Abstract Film and Color Music
In 1922, Wilfred made his first public appearance with his Clavilux, hereby marking a concrete use of light for artistic purposes. “. . .on January 10th, 1922, I played my first public performance at the Neighborhood Playhouse in New York City; a tense and wonderful evening. But is was with fear and trembling I went out to buy the morning papers the next day. Years on the concert platform had taught me to take nothing for granted. It was quite possible I would have to spend many more years as a wandering troubadour with a crazy idea. The reviews were far better than I had dared to hope. In general the critics accepted lumia as a new art and made allowances for its youth and my inexperience at the keyboard. Kenneth MacGowan wrote in The World: ‘This is an art for itself, an art of pure color; it holds its audience in the rarest moments of silence that I have known in a playhouse.’ ”
Light and the Artist
Wilfred and Clavilux
First Home Clavilux (Clavilux Junior) 1930
In 1930, sixteen of the first Home Clavilux models, were conceived and built (#82-92) by Thomas Wilfred. For fourteen of these Clavilux Juniors, as they are also known, Wilfred commissioned a furniture firm to build duo-stacked walnut cabinets, adorned with art deco steel hinges. . . Units #83-97 had extension keyboards. Two models (#93 and another) were planned for corner installation. Unlike the other units, #82 had a round screen and was installed in a small cabinet and #83 was designed as a colonial corner hutch. Very few examples of these semi-automatic instrucments still exist.

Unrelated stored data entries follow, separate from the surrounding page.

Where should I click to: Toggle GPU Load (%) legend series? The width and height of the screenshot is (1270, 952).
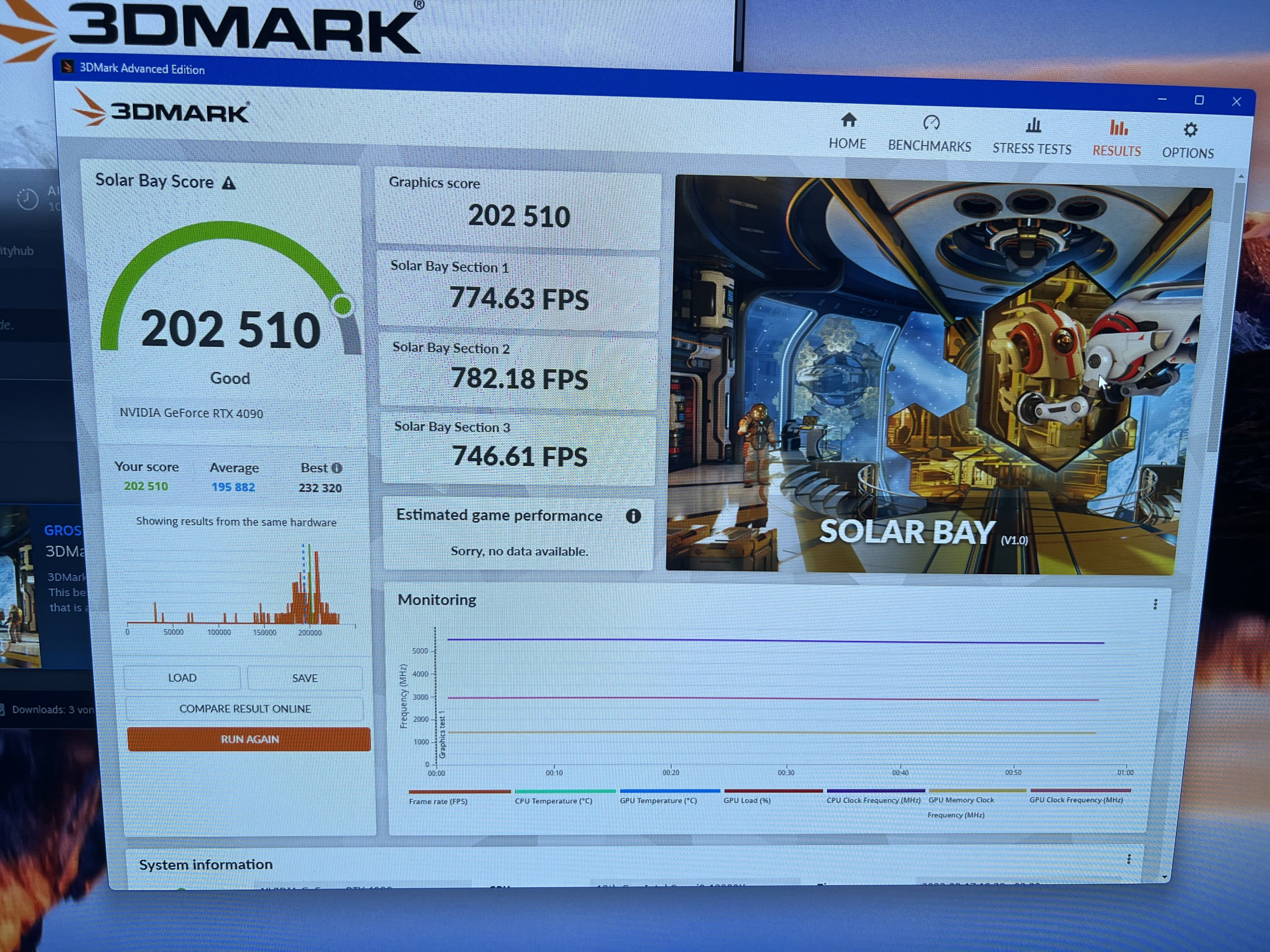tap(746, 800)
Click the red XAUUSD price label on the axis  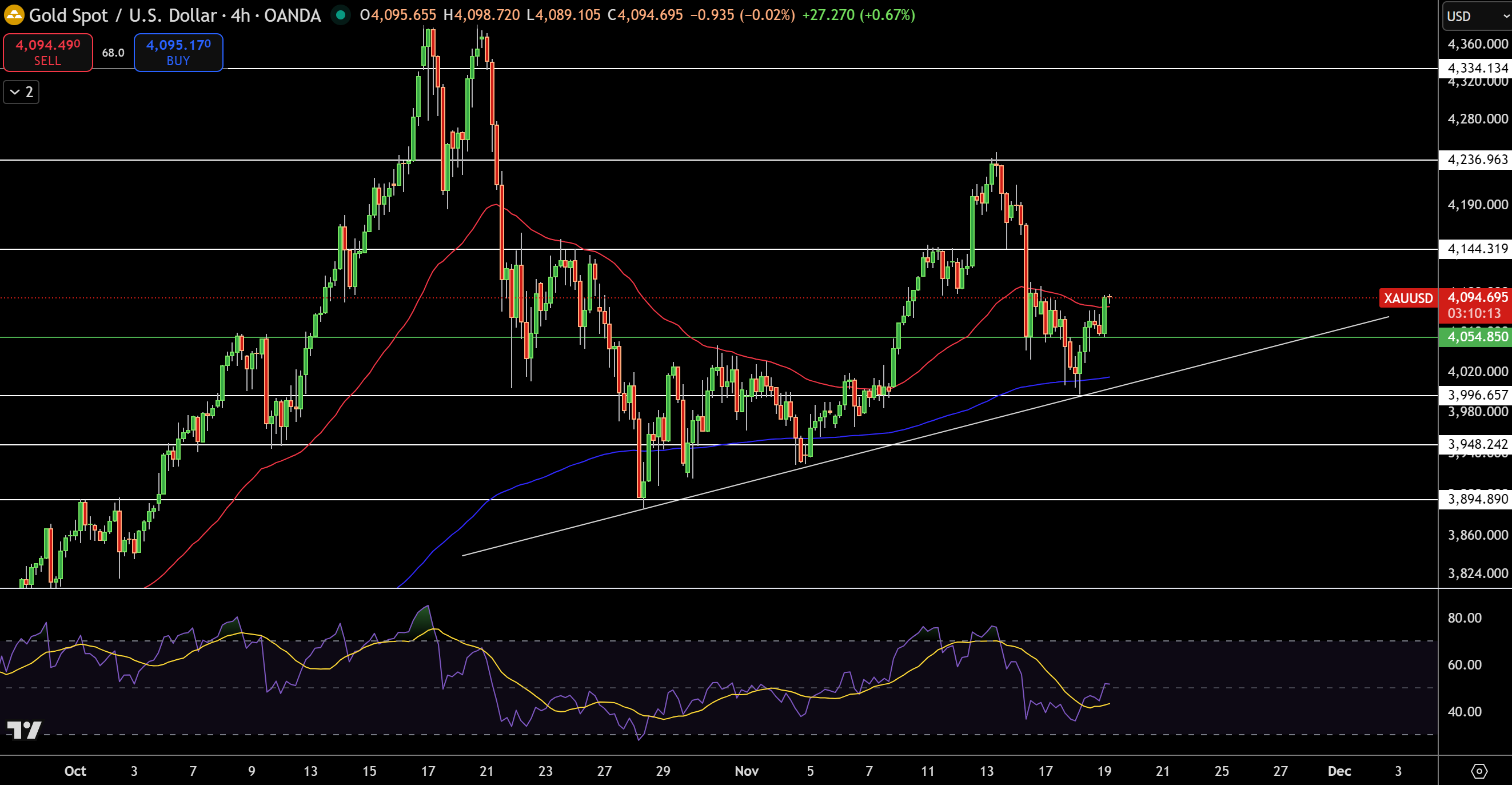click(1407, 298)
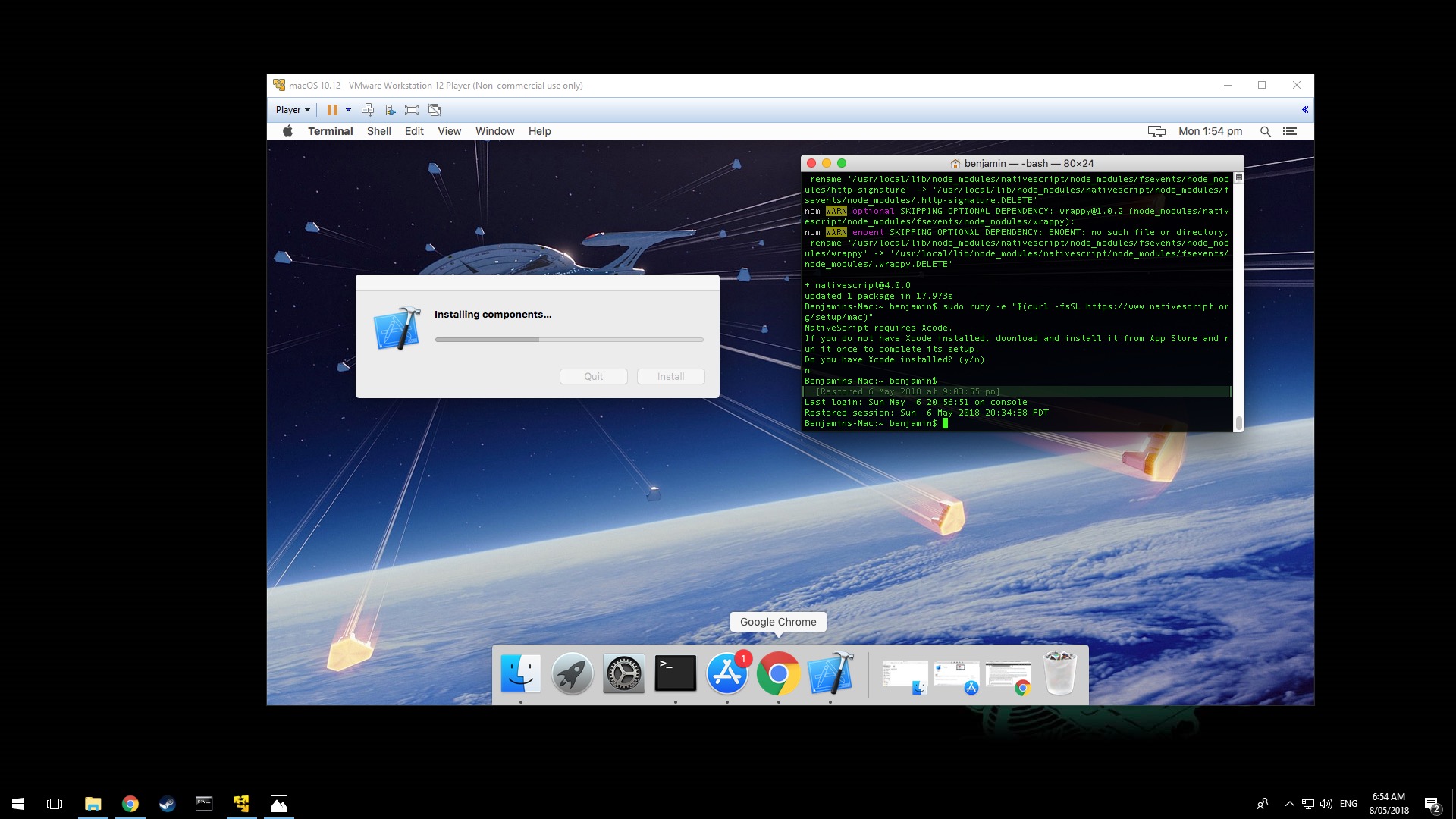The width and height of the screenshot is (1456, 819).
Task: Open Spotlight search magnifier icon
Action: pyautogui.click(x=1265, y=131)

(from: original catalog description)
THE CLAVILUX JUNIOR
The Clavilux Junior, Model P.X”K I00 SW, Unit #89 was built by Thomas Wilfred in his Clavilux Laboratories at 20 West 22nd Street, New York City; and patented in May 1930. This is the seventh unit (#89) of only fourteen Junior Clavilux that were built. It is housed in duo-stacked walnut cabinets, adorned with art-deco steel hinges. The upper section holds a curved opaque screen, while the lower section hold the operational machinery to run the unit: a 100 watt moving lamp, a double cone reflecting system, and changeable color records. The unit also contains an extention keyboard for the viewer to operate, which controlls the tempo, shutter, and three small flood lights; in addition, another keyboard dial can stop any of the factors in the composition. The unit is in running condidtion and has not been altered in any manner; it contains all original parts.